__Supplied text__:
--

Avera: A friend to Haiti

This piece is presented by Avera.

A mission known as Friends for Health in Haiti has a friend in Avera.

Since 2002, Avera has been raising funds and taking mission trips to the Grand’Anse, which is the westernmost part of Haiti, the poorest country in the Western Hemisphere.

Avera volunteers support and participate in the work of a clinic operated by Friends for Health in Haiti, a hospice and an orphanage in the city of Jeremie, and a Breast Health Initiative that assists local physicians in providing education, clinics, ultrasounds and biopsies for women in the region.

“Our partnership with Avera has been a wonderful partnership,” said Dr. Katie Wolf, founder, executive director and clinic director of Friends for Health in Haiti.

“Avera is able to supply us with a lot of equipment and supplies we would not be able to acquire otherwise.”

Dr. Katie Wolf sees a patient in Haiti.

The organization gets most of its funding from individuals and churches, but having a partner like Avera “is wonderful because when a big hospital system is updating equipment or changing models, we are able to acquire some of this used equipment, and it’s a huge benefit to us,” Wolf said. “It helps us to give more service and improve the functions we provide in Haiti.”

The clinic draws people from the mountains outside of Jeremie. “It’s a very underserved area because it is so far from the capital city of Port-au-Prince,” Wolf said.

Aa tin-roof clinic was built in 2007. The staff started seeing patients and established a medical record-keeping system.

By 2011, the mission had raised enough funds to start construction of a permanent clinic building, a pharmacy and residential quarters where visitors or volunteers can stay.

The director of the Avera mission teams, Kathy English, RN, has been to Haiti dozens of times and handles all of the participant logistics.

“Without exception, when volunteers comment on their experience, they mention their pride in working for a health care system that is also committed to improving Third World health care,” English said.

Common conditions treated include high blood pressure, diabetes, skin diseases, infections and malaria. There also are injuries from machetes and motorcycle accidents on the mountainous roads. Avera has helped bring improved awareness and screening for cervical and breast cancer to the region.

--

__Records__:
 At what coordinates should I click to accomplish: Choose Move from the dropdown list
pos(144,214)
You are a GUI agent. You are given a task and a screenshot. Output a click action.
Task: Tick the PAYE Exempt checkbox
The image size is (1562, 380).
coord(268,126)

--

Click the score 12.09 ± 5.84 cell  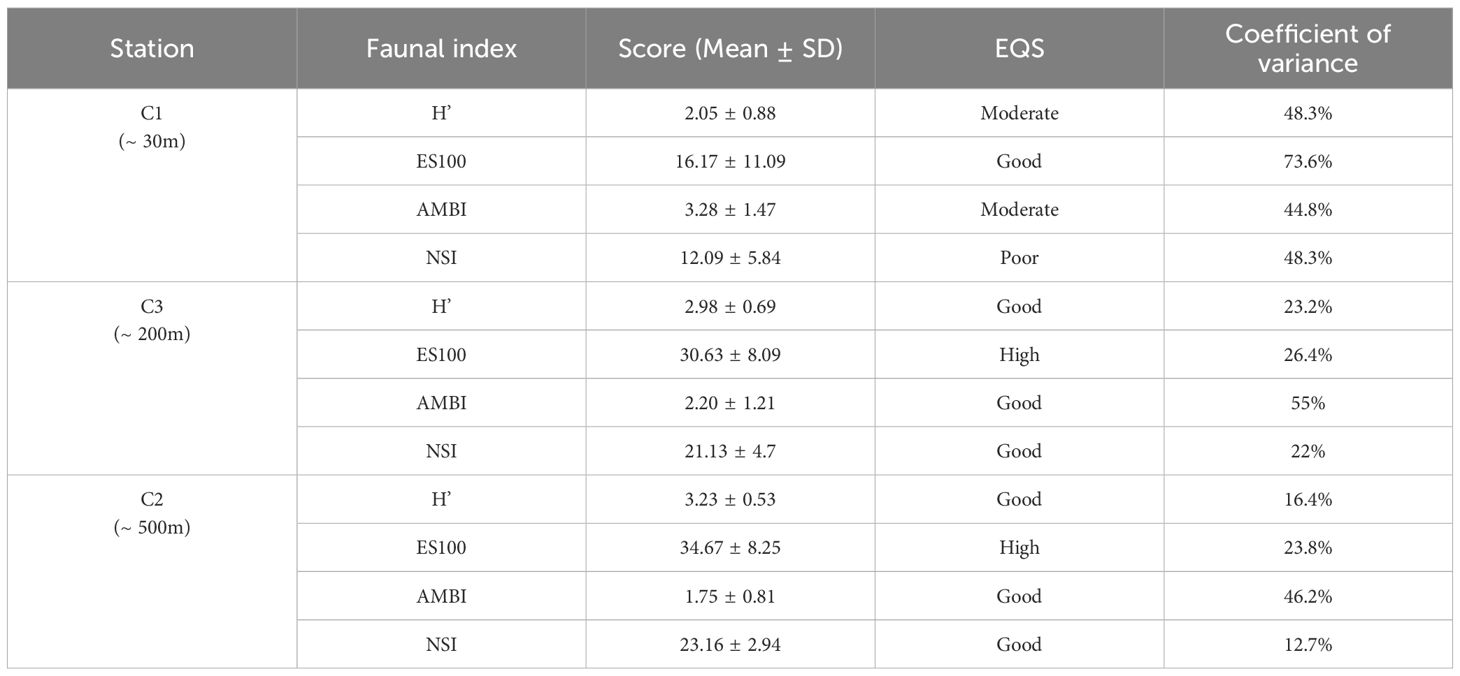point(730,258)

--

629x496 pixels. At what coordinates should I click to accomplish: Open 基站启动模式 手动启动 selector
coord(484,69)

--

__Work instruction 1__:
Answer these from the Avera piece:
(a) Since what year has Avera been raising funds and taking mission trips to the Grand'Anse?
(b) By what year had the mission raised enough to start building a permanent clinic?
(c) Who is the director of the Avera mission teams?
__Work instruction 2__:
Sum up the Avera piece in two sentences.
The records have nothing to do with this work.

__Worked solution 1__:
(a) 2002
(b) 2011
(c) Kathy English, RN

__Worked solution 2__:
Since 2002, Avera has raised funds and taken mission trips to Haiti's Grand'Anse, where its volunteers support a clinic run by Friends for Health in Haiti, a hospice and an orphanage in Jeremie, and a Breast Health Initiative. Dr. Katie Wolf, the clinic's founder, says Avera supplies equipment the group could not get otherwise, and the clinic treats conditions such as high blood pressure, diabetes, skin diseases, infections and malaria.